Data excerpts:
▬▬▬▬▬▬

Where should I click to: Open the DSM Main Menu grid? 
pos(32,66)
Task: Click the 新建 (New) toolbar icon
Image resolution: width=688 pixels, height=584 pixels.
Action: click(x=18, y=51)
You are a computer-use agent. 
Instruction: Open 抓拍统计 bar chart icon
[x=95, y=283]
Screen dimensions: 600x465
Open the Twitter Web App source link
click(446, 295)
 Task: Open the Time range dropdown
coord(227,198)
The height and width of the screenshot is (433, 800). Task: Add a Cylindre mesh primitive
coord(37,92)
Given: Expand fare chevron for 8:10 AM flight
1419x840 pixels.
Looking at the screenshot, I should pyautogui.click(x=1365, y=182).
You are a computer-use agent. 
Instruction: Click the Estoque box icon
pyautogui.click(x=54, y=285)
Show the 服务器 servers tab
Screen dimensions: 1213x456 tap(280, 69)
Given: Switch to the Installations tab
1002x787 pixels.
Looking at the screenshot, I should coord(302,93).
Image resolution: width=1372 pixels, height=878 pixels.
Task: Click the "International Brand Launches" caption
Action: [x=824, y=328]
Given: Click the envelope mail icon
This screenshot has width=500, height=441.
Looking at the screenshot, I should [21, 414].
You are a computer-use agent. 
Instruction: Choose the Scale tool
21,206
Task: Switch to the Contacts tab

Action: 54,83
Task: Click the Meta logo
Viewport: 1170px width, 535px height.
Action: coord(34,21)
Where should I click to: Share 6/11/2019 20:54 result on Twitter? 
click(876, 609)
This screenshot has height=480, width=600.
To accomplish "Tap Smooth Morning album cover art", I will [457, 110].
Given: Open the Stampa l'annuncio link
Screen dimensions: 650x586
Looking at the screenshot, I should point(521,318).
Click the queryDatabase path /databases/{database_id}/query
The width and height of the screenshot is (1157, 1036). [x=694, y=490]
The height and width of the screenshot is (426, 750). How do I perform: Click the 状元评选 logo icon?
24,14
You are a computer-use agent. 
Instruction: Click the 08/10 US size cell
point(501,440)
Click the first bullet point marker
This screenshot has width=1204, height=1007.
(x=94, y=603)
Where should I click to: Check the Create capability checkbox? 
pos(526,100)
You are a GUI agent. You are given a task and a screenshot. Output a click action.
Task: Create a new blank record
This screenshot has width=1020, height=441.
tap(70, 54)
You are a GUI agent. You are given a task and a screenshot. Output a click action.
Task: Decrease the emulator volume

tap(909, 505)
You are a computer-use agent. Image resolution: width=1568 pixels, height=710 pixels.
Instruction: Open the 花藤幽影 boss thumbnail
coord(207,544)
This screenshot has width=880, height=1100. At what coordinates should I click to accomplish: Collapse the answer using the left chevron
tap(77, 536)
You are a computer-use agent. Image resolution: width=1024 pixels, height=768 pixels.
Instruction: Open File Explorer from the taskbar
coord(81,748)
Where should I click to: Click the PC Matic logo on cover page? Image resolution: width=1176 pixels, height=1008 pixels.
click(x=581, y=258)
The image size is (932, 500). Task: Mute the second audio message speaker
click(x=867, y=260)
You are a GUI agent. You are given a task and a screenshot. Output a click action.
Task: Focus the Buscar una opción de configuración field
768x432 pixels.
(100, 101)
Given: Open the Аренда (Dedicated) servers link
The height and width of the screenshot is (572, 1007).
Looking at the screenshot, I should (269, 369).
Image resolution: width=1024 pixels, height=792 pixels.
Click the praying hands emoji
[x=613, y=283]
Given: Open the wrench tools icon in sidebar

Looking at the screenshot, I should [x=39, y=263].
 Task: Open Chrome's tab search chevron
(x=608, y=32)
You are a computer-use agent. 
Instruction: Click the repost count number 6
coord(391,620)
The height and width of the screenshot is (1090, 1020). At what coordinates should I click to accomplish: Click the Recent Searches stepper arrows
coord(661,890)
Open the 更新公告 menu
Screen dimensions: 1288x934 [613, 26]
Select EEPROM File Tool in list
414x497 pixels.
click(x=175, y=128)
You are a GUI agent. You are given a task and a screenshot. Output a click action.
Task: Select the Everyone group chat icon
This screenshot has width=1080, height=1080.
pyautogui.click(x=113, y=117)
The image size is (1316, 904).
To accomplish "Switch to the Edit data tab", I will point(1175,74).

▬▬▬▬▬▬

> **PROBLEM DETAILS**: All lines above from the one containing "Given: Expand fare chevron for 8:10 AM flight" to the one containing "Given: Click the envelope mail icon" must be repeated exactly, both lines included, and no others.

> **RESULT FOR THIS EXERCISE**:
Given: Expand fare chevron for 8:10 AM flight
1419x840 pixels.
Looking at the screenshot, I should pyautogui.click(x=1365, y=182).
You are a computer-use agent. 
Instruction: Click the Estoque box icon
pyautogui.click(x=54, y=285)
Show the 服务器 servers tab
Screen dimensions: 1213x456 tap(280, 69)
Given: Switch to the Installations tab
1002x787 pixels.
Looking at the screenshot, I should coord(302,93).
Image resolution: width=1372 pixels, height=878 pixels.
Task: Click the "International Brand Launches" caption
Action: [x=824, y=328]
Given: Click the envelope mail icon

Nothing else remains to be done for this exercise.